- [EXERCISE]: Can you recast every line of the entries below as a JSON list of strings, one string per line, leaving out blank lines?

####################

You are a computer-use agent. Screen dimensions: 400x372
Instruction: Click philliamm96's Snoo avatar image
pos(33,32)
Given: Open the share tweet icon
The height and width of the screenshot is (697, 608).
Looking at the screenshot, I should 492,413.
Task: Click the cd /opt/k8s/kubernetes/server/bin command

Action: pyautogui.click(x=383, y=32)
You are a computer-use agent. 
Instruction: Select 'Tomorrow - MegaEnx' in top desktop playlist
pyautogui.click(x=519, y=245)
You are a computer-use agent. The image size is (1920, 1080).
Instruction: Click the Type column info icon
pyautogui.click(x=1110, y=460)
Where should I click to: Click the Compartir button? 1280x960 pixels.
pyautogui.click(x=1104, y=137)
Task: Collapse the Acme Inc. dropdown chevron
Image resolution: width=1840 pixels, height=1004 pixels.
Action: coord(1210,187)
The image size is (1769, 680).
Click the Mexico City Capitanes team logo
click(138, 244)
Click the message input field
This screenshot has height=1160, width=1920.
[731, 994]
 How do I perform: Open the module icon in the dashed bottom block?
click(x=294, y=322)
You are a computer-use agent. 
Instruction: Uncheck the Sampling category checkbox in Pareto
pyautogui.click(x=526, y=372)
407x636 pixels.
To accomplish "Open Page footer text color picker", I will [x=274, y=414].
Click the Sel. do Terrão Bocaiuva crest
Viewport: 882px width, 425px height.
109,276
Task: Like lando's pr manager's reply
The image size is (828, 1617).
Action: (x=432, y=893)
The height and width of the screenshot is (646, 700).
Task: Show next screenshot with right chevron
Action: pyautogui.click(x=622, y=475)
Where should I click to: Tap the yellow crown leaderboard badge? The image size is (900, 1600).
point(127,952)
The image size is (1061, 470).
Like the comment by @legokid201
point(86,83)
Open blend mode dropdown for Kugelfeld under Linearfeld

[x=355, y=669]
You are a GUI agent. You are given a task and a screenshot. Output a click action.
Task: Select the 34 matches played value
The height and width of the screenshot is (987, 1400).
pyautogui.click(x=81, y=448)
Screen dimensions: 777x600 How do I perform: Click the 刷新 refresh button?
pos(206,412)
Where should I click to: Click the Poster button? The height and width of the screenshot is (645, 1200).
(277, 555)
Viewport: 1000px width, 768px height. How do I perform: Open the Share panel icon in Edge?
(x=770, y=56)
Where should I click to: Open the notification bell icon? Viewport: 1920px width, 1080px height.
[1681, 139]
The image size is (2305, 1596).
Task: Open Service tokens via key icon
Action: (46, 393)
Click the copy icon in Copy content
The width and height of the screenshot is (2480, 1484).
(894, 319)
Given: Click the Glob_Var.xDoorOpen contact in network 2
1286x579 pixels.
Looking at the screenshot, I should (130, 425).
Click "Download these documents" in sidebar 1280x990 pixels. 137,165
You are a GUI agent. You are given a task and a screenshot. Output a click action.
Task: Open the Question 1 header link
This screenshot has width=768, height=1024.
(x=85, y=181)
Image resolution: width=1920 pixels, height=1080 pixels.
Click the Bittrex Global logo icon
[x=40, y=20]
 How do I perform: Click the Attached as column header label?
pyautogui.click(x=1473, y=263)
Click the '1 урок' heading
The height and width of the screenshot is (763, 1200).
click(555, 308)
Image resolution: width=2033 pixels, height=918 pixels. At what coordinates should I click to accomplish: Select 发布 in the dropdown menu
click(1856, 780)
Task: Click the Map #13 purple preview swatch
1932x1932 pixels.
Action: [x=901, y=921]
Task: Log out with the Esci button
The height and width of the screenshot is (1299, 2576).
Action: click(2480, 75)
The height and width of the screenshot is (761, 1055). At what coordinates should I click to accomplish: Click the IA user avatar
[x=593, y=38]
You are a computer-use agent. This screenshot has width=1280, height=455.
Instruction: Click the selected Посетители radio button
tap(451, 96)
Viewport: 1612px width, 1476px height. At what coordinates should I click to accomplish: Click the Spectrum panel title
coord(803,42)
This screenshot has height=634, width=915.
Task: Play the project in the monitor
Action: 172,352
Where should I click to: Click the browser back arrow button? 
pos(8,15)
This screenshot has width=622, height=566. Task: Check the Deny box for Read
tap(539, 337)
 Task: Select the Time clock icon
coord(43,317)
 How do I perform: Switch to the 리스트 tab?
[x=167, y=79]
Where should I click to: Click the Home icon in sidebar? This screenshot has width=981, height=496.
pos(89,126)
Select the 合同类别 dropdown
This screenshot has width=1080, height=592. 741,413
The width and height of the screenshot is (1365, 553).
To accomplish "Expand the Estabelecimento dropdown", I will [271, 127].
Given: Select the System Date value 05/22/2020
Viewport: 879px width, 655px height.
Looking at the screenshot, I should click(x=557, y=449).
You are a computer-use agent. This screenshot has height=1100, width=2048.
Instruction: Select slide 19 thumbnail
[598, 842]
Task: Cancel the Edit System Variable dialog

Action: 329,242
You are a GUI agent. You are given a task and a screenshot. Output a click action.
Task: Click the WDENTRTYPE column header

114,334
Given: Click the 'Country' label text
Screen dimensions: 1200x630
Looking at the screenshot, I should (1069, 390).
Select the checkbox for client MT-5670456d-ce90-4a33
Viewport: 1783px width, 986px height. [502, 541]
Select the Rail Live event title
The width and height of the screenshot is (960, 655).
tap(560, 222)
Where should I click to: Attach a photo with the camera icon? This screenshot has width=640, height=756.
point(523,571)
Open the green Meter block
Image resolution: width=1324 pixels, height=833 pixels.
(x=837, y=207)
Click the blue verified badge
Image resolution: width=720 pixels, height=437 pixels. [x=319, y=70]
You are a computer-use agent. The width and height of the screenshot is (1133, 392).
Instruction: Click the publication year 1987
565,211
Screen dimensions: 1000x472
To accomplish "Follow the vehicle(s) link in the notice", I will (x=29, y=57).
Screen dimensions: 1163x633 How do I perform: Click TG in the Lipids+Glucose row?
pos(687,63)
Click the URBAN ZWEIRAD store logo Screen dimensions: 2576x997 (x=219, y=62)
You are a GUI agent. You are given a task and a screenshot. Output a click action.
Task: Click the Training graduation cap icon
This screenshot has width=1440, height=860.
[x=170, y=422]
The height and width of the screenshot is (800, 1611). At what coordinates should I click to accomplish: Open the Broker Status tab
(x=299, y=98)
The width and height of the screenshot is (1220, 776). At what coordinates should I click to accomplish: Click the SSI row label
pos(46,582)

####################

- [CORRECT ANSWER]:
[
  "You are a computer-use agent. Screen dimensions: 400x372",
  "Instruction: Click philliamm96's Snoo avatar image",
  "pos(33,32)",
  "Given: Open the share tweet icon",
  "The height and width of the screenshot is (697, 608).",
  "Looking at the screenshot, I should 492,413.",
  "Task: Click the cd /opt/k8s/kubernetes/server/bin command",
  "Action: pyautogui.click(x=383, y=32)",
  "You are a computer-use agent. ",
  "Instruction: Select 'Tomorrow - MegaEnx' in top desktop playlist",
  "pyautogui.click(x=519, y=245)",
  "You are a computer-use agent. The image size is (1920, 1080).",
  "Instruction: Click the Type column info icon",
  "pyautogui.click(x=1110, y=460)",
  "Where should I click to: Click the Compartir button? 1280x960 pixels.",
  "pyautogui.click(x=1104, y=137)",
  "Task: Collapse the Acme Inc. dropdown chevron",
  "Image resolution: width=1840 pixels, height=1004 pixels.",
  "Action: coord(1210,187)",
  "The image size is (1769, 680).",
  "Click the Mexico City Capitanes team logo",
  "click(138, 244)",
  "Click the message input field",
  "This screenshot has height=1160, width=1920.",
  "[731, 994]",
  " How do I perform: Open the module icon in the dashed bottom block?",
  "click(x=294, y=322)",
  "You are a computer-use agent. ",
  "Instruction: Uncheck the Sampling category checkbox in Pareto",
  "pyautogui.click(x=526, y=372)",
  "407x636 pixels.",
  "To accomplish \"Open Page footer text color picker\", I will [x=274, y=414].",
  "Click the Sel. do Terrão Bocaiuva crest",
  "Viewport: 882px width, 425px height.",
  "109,276",
  "Task: Like lando's pr manager's reply",
  "The image size is (828, 1617).",
  "Action: (x=432, y=893)",
  "The height and width of the screenshot is (646, 700).",
  "Task: Show next screenshot with right chevron",
  "Action: pyautogui.click(x=622, y=475)",
  "Where should I click to: Tap the yellow crown leaderboard badge? The image size is (900, 1600).",
  "point(127,952)",
  "The image size is (1061, 470).",
  "Like the comment by @legokid201",
  "point(86,83)",
  "Open blend mode dropdown for Kugelfeld under Linearfeld",
  "[x=355, y=669]",
  "You are a GUI agent. You are given a task and a screenshot. Output a click action.",
  "Task: Select the 34 matches played value",
  "The height and width of the screenshot is (987, 1400).",
  "pyautogui.click(x=81, y=448)",
  "Screen dimensions: 777x600 How do I perform: Click the 刷新 refresh button?",
  "pos(206,412)",
  "Where should I click to: Click the Poster button? The height and width of the screenshot is (645, 1200).",
  "(277, 555)",
  "Viewport: 1000px width, 768px height. How do I perform: Open the Share panel icon in Edge?",
  "(x=770, y=56)",
  "Where should I click to: Open the notification bell icon? Viewport: 1920px width, 1080px height.",
  "[1681, 139]",
  "The image size is (2305, 1596).",
  "Task: Open Service tokens via key icon",
  "Action: (46, 393)",
  "Click the copy icon in Copy content",
  "The width and height of the screenshot is (2480, 1484).",
  "(894, 319)",
  "Given: Click the Glob_Var.xDoorOpen contact in network 2",
  "1286x579 pixels.",
  "Looking at the screenshot, I should (130, 425).",
  "Click \"Download these documents\" in sidebar 1280x990 pixels. 137,165",
  "You are a GUI agent. You are given a task and a screenshot. Output a click action.",
  "Task: Open the Question 1 header link",
  "This screenshot has width=768, height=1024.",
  "(x=85, y=181)",
  "Image resolution: width=1920 pixels, height=1080 pixels.",
  "Click the Bittrex Global logo icon",
  "[x=40, y=20]",
  " How do I perform: Click the Attached as column header label?",
  "pyautogui.click(x=1473, y=263)",
  "Click the '1 урок' heading",
  "The height and width of the screenshot is (763, 1200).",
  "click(555, 308)",
  "Image resolution: width=2033 pixels, height=918 pixels. At what coordinates should I click to accomplish: Select 发布 in the dropdown menu",
  "click(1856, 780)",
  "Task: Click the Map #13 purple preview swatch",
  "1932x1932 pixels.",
  "Action: [x=901, y=921]",
  "Task: Log out with the Esci button",
  "The height and width of the screenshot is (1299, 2576).",
  "Action: click(2480, 75)",
  "The height and width of the screenshot is (761, 1055). At what coordinates should I click to accomplish: Click the IA user avatar",
  "[x=593, y=38]",
  "You are a computer-use agent. This screenshot has width=1280, height=455.",
  "Instruction: Click the selected Посетители radio button",
  "tap(451, 96)",
  "Viewport: 1612px width, 1476px height. At what coordinates should I click to accomplish: Click the Spectrum panel title",
  "coord(803,42)",
  "This screenshot has height=634, width=915.",
  "Task: Play the project in the monitor",
  "Action: 172,352",
  "Where should I click to: Click the browser back arrow button? ",
  "pos(8,15)",
  "This screenshot has width=622, height=566. Task: Check the Deny box for Read",
  "tap(539, 337)",
  " Task: Select the Time clock icon",
  "coord(43,317)",
  " How do I perform: Switch to the 리스트 tab?",
  "[x=167, y=79]",
  "Where should I click to: Click the Home icon in sidebar? This screenshot has width=981, height=496.",
  "pos(89,126)",
  "Select the 合同类别 dropdown",
  "This screenshot has width=1080, height=592. 741,413",
  "The width and height of the screenshot is (1365, 553).",
  "To accomplish \"Expand the Estabelecimento dropdown\", I will [271, 127].",
  "Given: Select the System Date value 05/22/2020",
  "Viewport: 879px width, 655px height.",
  "Looking at the screenshot, I should click(x=557, y=449).",
  "You are a computer-use agent. This screenshot has height=1100, width=2048.",
  "Instruction: Select slide 19 thumbnail",
  "[598, 842]",
  "Task: Cancel the Edit System Variable dialog",
  "Action: 329,242",
  "You are a GUI agent. You are given a task and a screenshot. Output a click action.",
  "Task: Click the WDENTRTYPE column header",
  "114,334",
  "Given: Click the 'Country' label text",
  "Screen dimensions: 1200x630",
  "Looking at the screenshot, I should (1069, 390).",
  "Select the checkbox for client MT-5670456d-ce90-4a33",
  "Viewport: 1783px width, 986px height. [502, 541]",
  "Select the Rail Live event title",
  "The width and height of the screenshot is (960, 655).",
  "tap(560, 222)",
  "Where should I click to: Attach a photo with the camera icon? This screenshot has width=640, height=756.",
  "point(523,571)",
  "Open the green Meter block",
  "Image resolution: width=1324 pixels, height=833 pixels.",
  "(x=837, y=207)",
  "Click the blue verified badge",
  "Image resolution: width=720 pixels, height=437 pixels. [x=319, y=70]",
  "You are a computer-use agent. The width and height of the screenshot is (1133, 392).",
  "Instruction: Click the publication year 1987",
  "565,211",
  "Screen dimensions: 1000x472",
  "To accomplish \"Follow the vehicle(s) link in the notice\", I will (x=29, y=57).",
  "Screen dimensions: 1163x633 How do I perform: Click TG in the Lipids+Glucose row?",
  "pos(687,63)",
  "Click the URBAN ZWEIRAD store logo Screen dimensions: 2576x997 (x=219, y=62)",
  "You are a GUI agent. You are given a task and a screenshot. Output a click action.",
  "Task: Click the Training graduation cap icon",
  "This screenshot has width=1440, height=860.",
  "[x=170, y=422]",
  "The height and width of the screenshot is (800, 1611). At what coordinates should I click to accomplish: Open the Broker Status tab",
  "(x=299, y=98)",
  "The width and height of the screenshot is (1220, 776). At what coordinates should I click to accomplish: Click the SSI row label",
  "pos(46,582)"
]